=== TASK PROMPT ===
Copy every record exactly as it appears in the data below.

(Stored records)
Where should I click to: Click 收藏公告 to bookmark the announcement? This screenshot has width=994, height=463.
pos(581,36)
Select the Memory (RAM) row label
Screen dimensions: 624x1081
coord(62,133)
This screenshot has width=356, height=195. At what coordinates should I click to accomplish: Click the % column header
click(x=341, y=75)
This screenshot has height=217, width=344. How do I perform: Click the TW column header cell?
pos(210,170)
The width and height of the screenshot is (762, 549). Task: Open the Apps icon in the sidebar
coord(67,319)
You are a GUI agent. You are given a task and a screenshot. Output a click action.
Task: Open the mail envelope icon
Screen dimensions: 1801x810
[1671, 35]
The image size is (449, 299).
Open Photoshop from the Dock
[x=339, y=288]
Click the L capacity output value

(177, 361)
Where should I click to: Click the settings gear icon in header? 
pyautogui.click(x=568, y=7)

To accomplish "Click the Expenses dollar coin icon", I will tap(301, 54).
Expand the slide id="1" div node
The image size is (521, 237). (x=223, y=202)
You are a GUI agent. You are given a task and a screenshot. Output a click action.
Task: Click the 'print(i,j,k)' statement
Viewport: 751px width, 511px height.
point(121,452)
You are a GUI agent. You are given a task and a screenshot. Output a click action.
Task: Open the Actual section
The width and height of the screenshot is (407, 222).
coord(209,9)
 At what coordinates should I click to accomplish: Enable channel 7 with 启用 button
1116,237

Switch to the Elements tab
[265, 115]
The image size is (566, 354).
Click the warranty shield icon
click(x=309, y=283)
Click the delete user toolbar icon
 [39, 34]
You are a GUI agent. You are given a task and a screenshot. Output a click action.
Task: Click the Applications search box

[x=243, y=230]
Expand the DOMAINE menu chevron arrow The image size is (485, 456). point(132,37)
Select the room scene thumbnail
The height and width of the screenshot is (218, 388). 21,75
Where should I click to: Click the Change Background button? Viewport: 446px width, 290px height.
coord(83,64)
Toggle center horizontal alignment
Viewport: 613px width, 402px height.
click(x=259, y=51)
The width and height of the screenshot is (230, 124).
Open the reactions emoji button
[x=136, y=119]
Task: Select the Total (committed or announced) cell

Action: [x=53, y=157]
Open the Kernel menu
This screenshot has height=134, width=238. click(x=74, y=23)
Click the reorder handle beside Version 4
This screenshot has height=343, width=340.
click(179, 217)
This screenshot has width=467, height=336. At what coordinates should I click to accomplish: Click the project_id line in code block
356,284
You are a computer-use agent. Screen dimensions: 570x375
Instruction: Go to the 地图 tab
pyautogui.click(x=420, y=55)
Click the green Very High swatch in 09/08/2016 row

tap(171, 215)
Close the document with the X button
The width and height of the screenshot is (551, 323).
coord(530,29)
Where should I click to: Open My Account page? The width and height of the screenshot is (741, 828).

=== EXPECTED ANSWER ===
Where should I click to: Click 收藏公告 to bookmark the announcement? This screenshot has width=994, height=463.
pos(581,36)
Select the Memory (RAM) row label
Screen dimensions: 624x1081
coord(62,133)
This screenshot has width=356, height=195. At what coordinates should I click to accomplish: Click the % column header
click(x=341, y=75)
This screenshot has height=217, width=344. How do I perform: Click the TW column header cell?
pos(210,170)
The width and height of the screenshot is (762, 549). Task: Open the Apps icon in the sidebar
coord(67,319)
You are a GUI agent. You are given a task and a screenshot. Output a click action.
Task: Open the mail envelope icon
Screen dimensions: 1801x810
[1671, 35]
The image size is (449, 299).
Open Photoshop from the Dock
[x=339, y=288]
Click the L capacity output value

(177, 361)
Where should I click to: Click the settings gear icon in header? 
pyautogui.click(x=568, y=7)

To accomplish "Click the Expenses dollar coin icon", I will tap(301, 54).
Expand the slide id="1" div node
The image size is (521, 237). (x=223, y=202)
You are a GUI agent. You are given a task and a screenshot. Output a click action.
Task: Click the 'print(i,j,k)' statement
Viewport: 751px width, 511px height.
point(121,452)
You are a GUI agent. You are given a task and a screenshot. Output a click action.
Task: Open the Actual section
The width and height of the screenshot is (407, 222).
coord(209,9)
 At what coordinates should I click to accomplish: Enable channel 7 with 启用 button
1116,237

Switch to the Elements tab
[265, 115]
The image size is (566, 354).
Click the warranty shield icon
click(x=309, y=283)
Click the delete user toolbar icon
 [39, 34]
You are a GUI agent. You are given a task and a screenshot. Output a click action.
Task: Click the Applications search box

[x=243, y=230]
Expand the DOMAINE menu chevron arrow The image size is (485, 456). point(132,37)
Select the room scene thumbnail
The height and width of the screenshot is (218, 388). 21,75
Where should I click to: Click the Change Background button? Viewport: 446px width, 290px height.
coord(83,64)
Toggle center horizontal alignment
Viewport: 613px width, 402px height.
click(x=259, y=51)
The width and height of the screenshot is (230, 124).
Open the reactions emoji button
[x=136, y=119]
Task: Select the Total (committed or announced) cell

Action: [x=53, y=157]
Open the Kernel menu
This screenshot has height=134, width=238. click(x=74, y=23)
Click the reorder handle beside Version 4
This screenshot has height=343, width=340.
click(179, 217)
This screenshot has width=467, height=336. At what coordinates should I click to accomplish: Click the project_id line in code block
356,284
You are a computer-use agent. Screen dimensions: 570x375
Instruction: Go to the 地图 tab
pyautogui.click(x=420, y=55)
Click the green Very High swatch in 09/08/2016 row

tap(171, 215)
Close the document with the X button
The width and height of the screenshot is (551, 323).
coord(530,29)
Where should I click to: Open My Account page? The width and height of the screenshot is (741, 828).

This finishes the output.